┌──
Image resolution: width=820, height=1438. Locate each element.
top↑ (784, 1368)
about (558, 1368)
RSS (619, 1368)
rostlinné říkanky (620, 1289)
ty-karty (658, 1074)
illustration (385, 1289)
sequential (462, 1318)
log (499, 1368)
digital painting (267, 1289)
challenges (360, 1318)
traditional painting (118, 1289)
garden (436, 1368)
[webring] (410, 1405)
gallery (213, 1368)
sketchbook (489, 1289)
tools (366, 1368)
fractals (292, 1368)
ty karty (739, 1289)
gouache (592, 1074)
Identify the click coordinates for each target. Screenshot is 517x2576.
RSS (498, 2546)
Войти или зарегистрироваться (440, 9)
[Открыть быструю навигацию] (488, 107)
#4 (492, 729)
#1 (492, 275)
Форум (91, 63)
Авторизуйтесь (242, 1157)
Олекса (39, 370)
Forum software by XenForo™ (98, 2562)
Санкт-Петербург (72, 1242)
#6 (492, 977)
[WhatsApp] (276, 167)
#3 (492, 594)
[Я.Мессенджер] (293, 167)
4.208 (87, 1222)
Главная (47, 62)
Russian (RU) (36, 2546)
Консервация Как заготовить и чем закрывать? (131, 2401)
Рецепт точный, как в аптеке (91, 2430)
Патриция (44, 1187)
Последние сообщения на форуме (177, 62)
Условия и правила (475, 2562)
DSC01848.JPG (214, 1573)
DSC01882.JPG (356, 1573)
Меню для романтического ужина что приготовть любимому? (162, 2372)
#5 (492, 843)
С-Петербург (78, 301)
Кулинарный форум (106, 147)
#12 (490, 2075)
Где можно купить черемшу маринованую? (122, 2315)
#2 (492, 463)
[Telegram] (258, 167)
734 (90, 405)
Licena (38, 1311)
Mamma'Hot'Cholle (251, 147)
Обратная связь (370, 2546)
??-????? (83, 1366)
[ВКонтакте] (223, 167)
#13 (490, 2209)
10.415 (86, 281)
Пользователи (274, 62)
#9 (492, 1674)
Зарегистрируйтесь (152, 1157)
└──
* What the exercise asks *
Each line in the data that holds the word "painting" must be copied.

* Written solution *
digital painting (267, 1289)
traditional painting (118, 1289)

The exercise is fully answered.